Large spin-orbit splitting of deep in-gap defect states of engineered sulfur vacancies in monolayer WS2

TL;DR

This study combines advanced microscopy and theoretical calculations to reveal that sulfur vacancies in monolayer WS2 exhibit a large spin-orbit splitting of 252 meV in their defect states, enabling tailored material functionalities.

Contribution

It provides the first direct experimental and theoretical evidence of large spin-orbit splitting in sulfur vacancy defect states of WS2, linking atomic structure to electronic properties.

Findings

Sulfur vacancies create two narrow unoccupied defect states.

The defect states show a large 252 meV spin-orbit splitting.

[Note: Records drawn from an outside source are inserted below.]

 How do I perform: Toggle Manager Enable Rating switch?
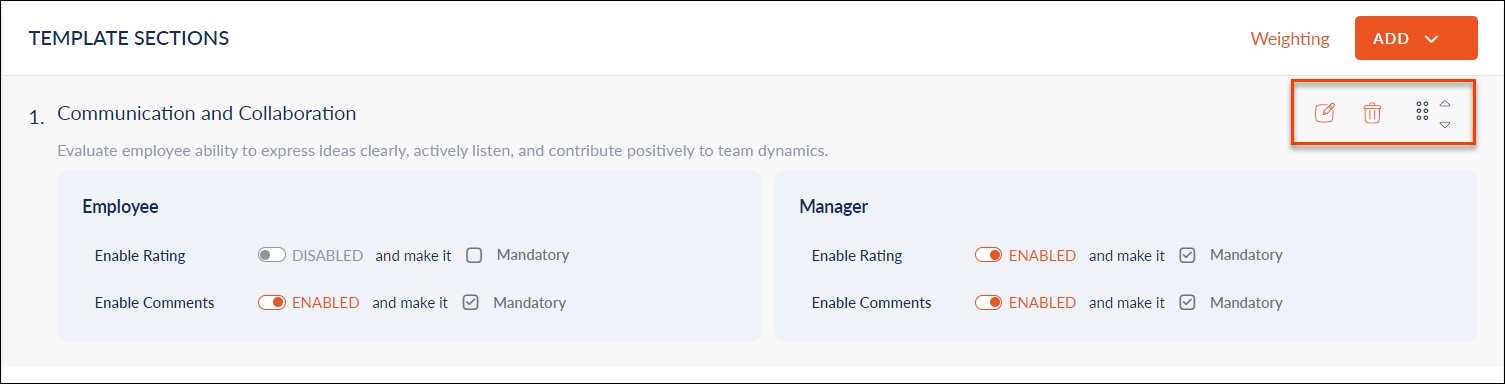click(x=989, y=255)
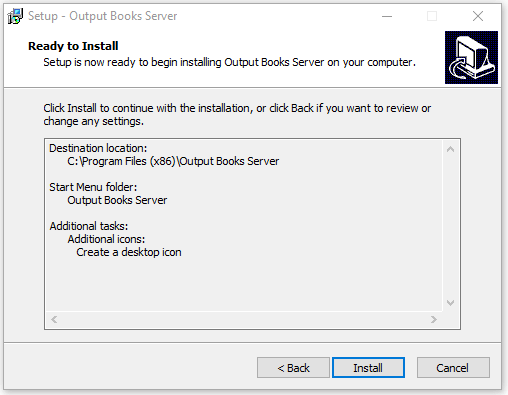Click the "Setup - Output Books Server" title text

pyautogui.click(x=103, y=16)
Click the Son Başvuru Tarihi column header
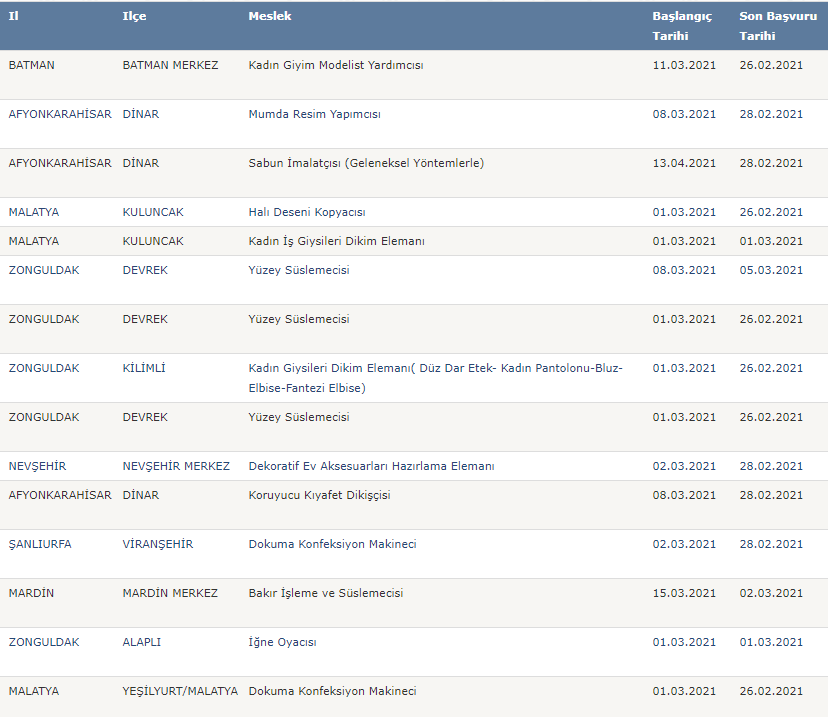 778,26
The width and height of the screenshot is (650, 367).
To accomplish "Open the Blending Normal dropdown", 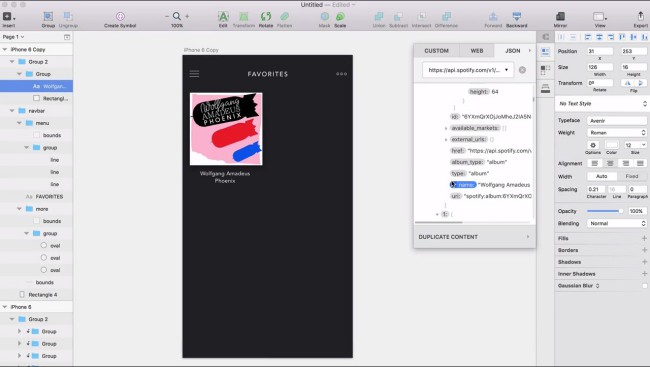I will click(617, 224).
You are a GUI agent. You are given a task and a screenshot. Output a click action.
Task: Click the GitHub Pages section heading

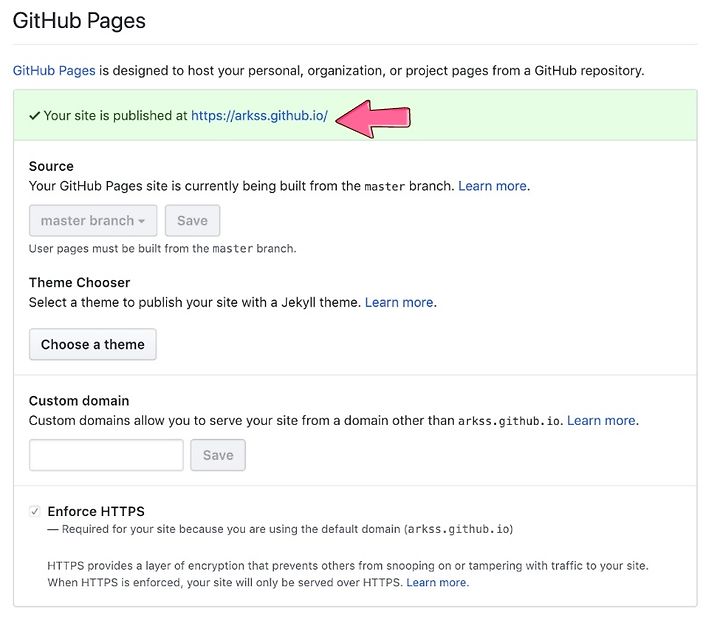(x=79, y=21)
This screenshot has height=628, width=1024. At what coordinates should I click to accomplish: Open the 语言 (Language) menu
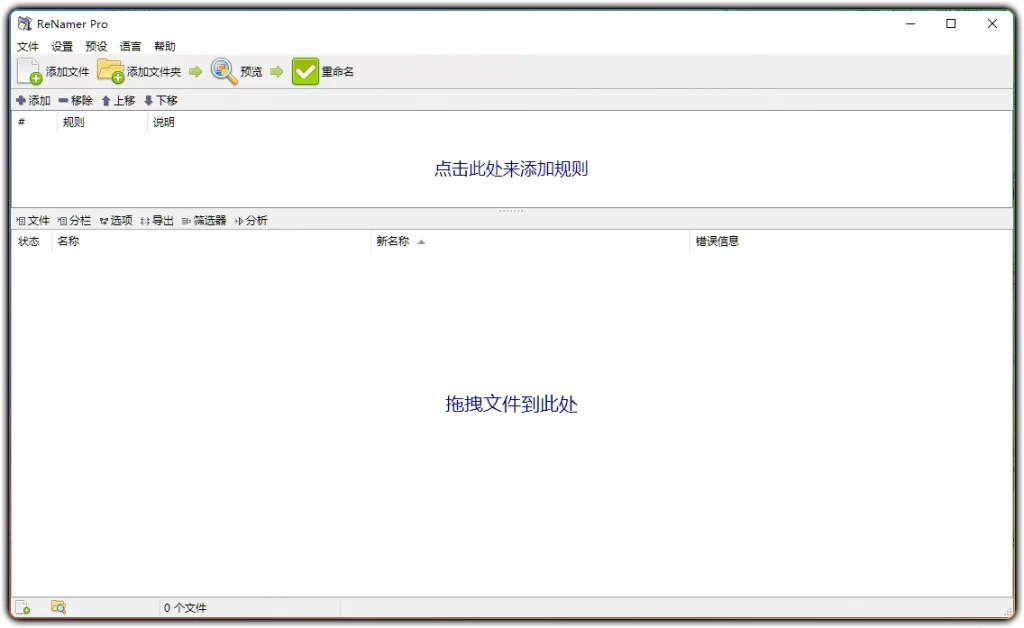130,46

Controlled vacancy creation offers new material engineering possibilities.

Abstract

Structural defects in 2D materials offer an effective way to engineer new material functionalities beyond conventional doping in semiconductors. Specifically, deep in-gap defect states of chalcogen vacancies have been associated with intriguing phenomena in monolayer transition metal dichalcogenides (TMDs). Here, we report the direct experimental correlation of the atomic and electronic structure of a sulfur vacancy in monolayer WS2 by a combination of CO-tip noncontact atomic force microscopy (nc-AFM) and scanning tunneling microscopy (STM). Sulfur vacancies, which are absent in as-grown samples, were deliberately created by annealing in vacuum. Two energetically narrow unoccupied defect states of the vacancy provide a unique fingerprint of this defect. Direct imaging of the defect orbitals by STM and state-of-the-art GW calculations reveal that the large splitting of 252 meV between these defect states is induced by spin-orbit coupling. The controllable incorporation and potential decoration of chalcogen vacancies provide a new route to tailor the optical, catalytic and magnetic properties of TMDs.